Angop - Agência de Notícias Angola Press

Kwanza Sul - um nome derivado da divisão do distrito colonial do Kwanza

31 Maio de 2013 | 09h22 - Economia

Sector Produtivo

Cela, Waku Kungo – Por se situar a sul do maior rio de  Angola – o Kwanza, uma portaria de 15 de Setembro de 1917 formalizou o  nome de uma das mais ricas e promissoras regiões do país, a província do  Kwanza Sul, desmembrando-a do antigo distrito do Kwanza, circunscrição que englobava as actuais províncias do Kwanza Norte e do Kwanza Sul.

A portaria 3565 criou há 96 anos a província do Kwanza Sul, a maior  produtora de café do país em 1973. Essa posição, alcançada em época  colonial, pode ser retomada tendo em conta as suas potencialidades, em  termos de extensão de terras aráveis, clima e hidrografia.

Além do café, uma cultura que está a retomar o seu espaço na região, com  a implementação de novos projectos cafeícolas, Kwanza Sul tem uma  altitude e um clima tropical seco favorável à agricultura e à agro-pecuária. 

Os principais recursos minerais são o gesso, mica, cobre, calcário,  quartzo, asfalto, diamantes, ouro, enquanto na agricultura a província é uma  grande produçtora de milho, mandioca, café, algodão, amendoim, batata  rena e doce, abacate, ananás, citrinos, goiaba, maracujá, manga, dendém,  soja, tabaco, sisal e hortícolas.

Devido às suas potencialidades, actualmente a província está a apostar em  investimentos nos sectores agro-pecuários e industrial, e pretende atrair  empreendedores para explorar os diversos recursos e desenvolve-los.

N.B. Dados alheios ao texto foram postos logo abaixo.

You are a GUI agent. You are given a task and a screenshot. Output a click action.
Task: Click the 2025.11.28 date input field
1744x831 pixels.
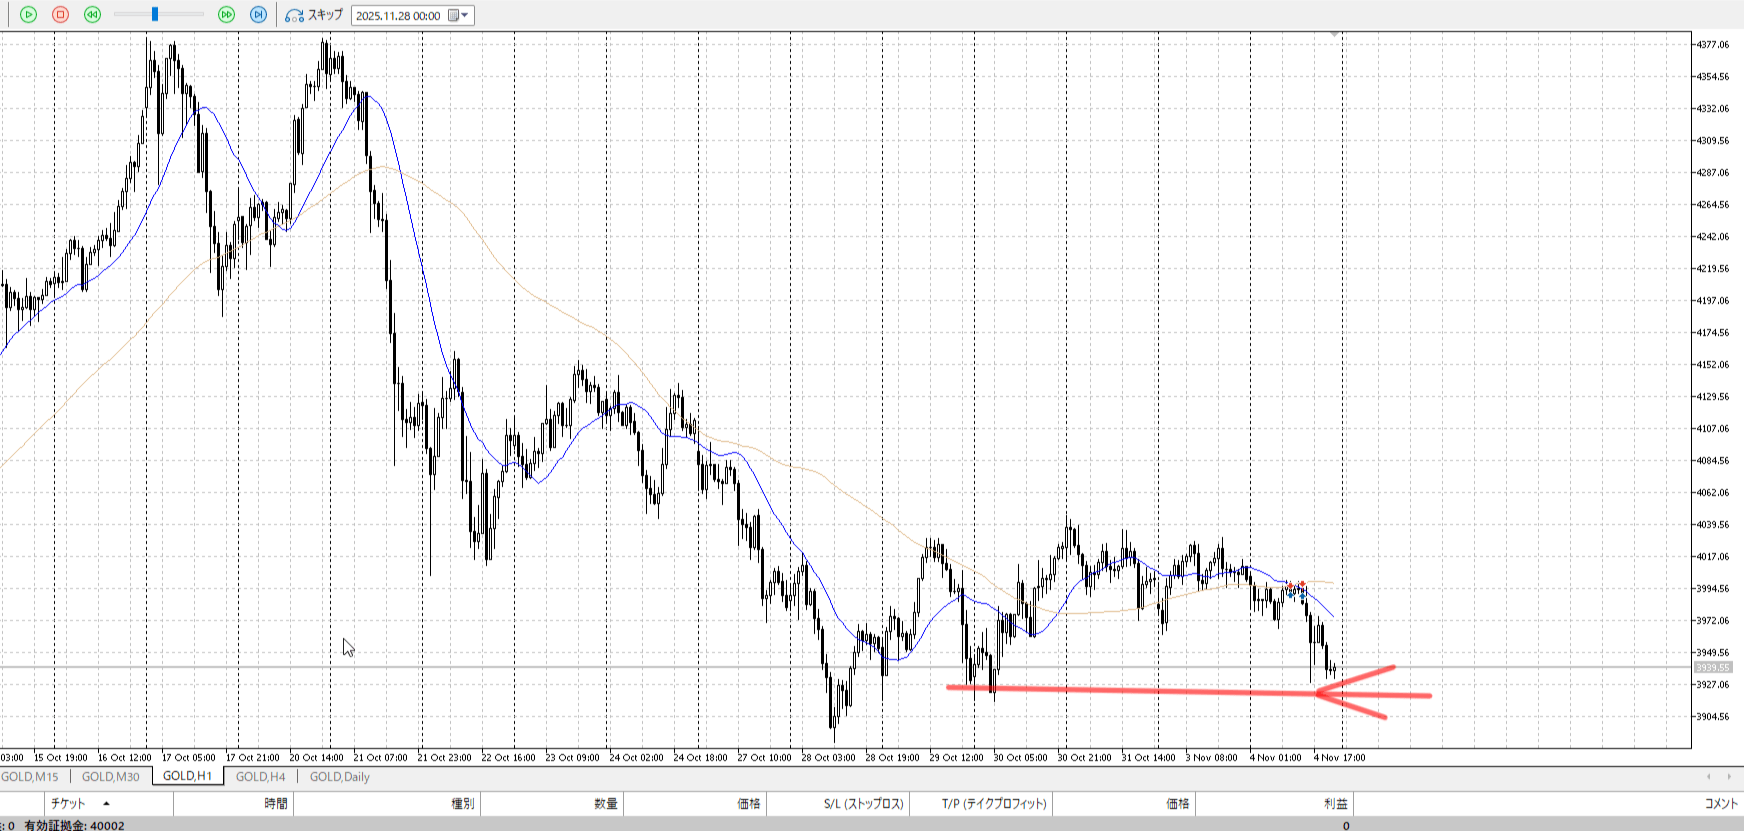[399, 16]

A par das potencialidades nos sectores da agricultura, minas e indústria, a  província tem várias atracções turísticas, com destaque para as  Cachoeiras do Binga, a foz do rio Keve, as praias do Porto Amboim, as  águas termais de Tocote, a Katanda, o Porto do Conde - uma região que  servia de travessia, na época colonial, entre os povos do Sul e os do Norte 

de Angola, sobretudo aqueles que eram contratados para trabalhar em  áreas diamantíferas. 

A maior parte da população que habita a região do Kwanza Sul proveio do  Norte de Angola, sobretudo da província de Malanje.

A província é rica em hábitos e costumes. A população alimenta-se  fundamentalmente de funje de milho e de bombó, batata-doce e rena, peixe  e carnes. Por ocasião de uma boa safra ou de morte de um membro  proeminente da comunidade, as pessoas cantam e dançam. O cangondó, o  olundongo, o Onhaco e a catita são algumas danças que caracterizam a  região. 

Para muitos habitantes, a região tem todas as condições para progredir  mas carece, dentre outras coisas, de novas estradas que ligam o centro  das cidades aos municípios e comunas.

Segundo Palmira Matos, uma mulher de cerca 50 anos, natural do município  de Cassongue, a sua circunscrição é atravessada por muitos rios, tem  várias nascentes e as terras são aráveis e esverdeadas durante todo ano.

A entrevistada disse à Angop que é através da riqueza produzida no seu  município que o governo colonial construiu a cidade de Waku Kungo,  situado no município da Cela. 

Disse também que há produção na sua zona que não é escoada por falta  de bons acessos.

Informou que Cassongue dispõe de condições para agricultura, agro-pecuária, produção de leite e tem condições para a produção de água  mineral proveniente quer de pedras quer do solo.

Por sua vez, Joaquim Pedro, funcionário público, disse acreditar que  Kwanza Sul venha a tomar uma posição de destaque no contexto das  províncias do país, mas para tal, salientou a necessidade aposta séria dos  investidores. 

Sobre as riquezas, o interlocutor realçou a existência de diamantes, no  município do Mussende, o quartzo e o ouro, na Conda, e o gesso, no  Sumbe.

Referindo-se ao fórum empresarial do sector produtivo e empresarial e  produtivo, que acontece a partir de hoje na província, Joaquim Pedro  considerou uma boa oportunidade para se apresentar as potencialidades  da província e atrair investimentos, para criar emprego e desenvolver a  região.

Desde a independência de Angola em 1975, até a presente data, cinco  comissários e igual número de governadores provinciais administraram a  província, sendo Gaspar da Conceição, Paulo de Castro, Armando  Fernando Mundende, Francisco José Ramos da Cruz e Aurélio Segunda,  que encerrou a fase dos comissários, mas sendo reconduzido como  governador da província. 

Na sequência, em 1992 Ramos da Cruz voltou a governar a província,  substituído depois por Higino Carneiro em 2001, este por Serafim do Prado  e actualmente por Eusébio de Brito Teixeira.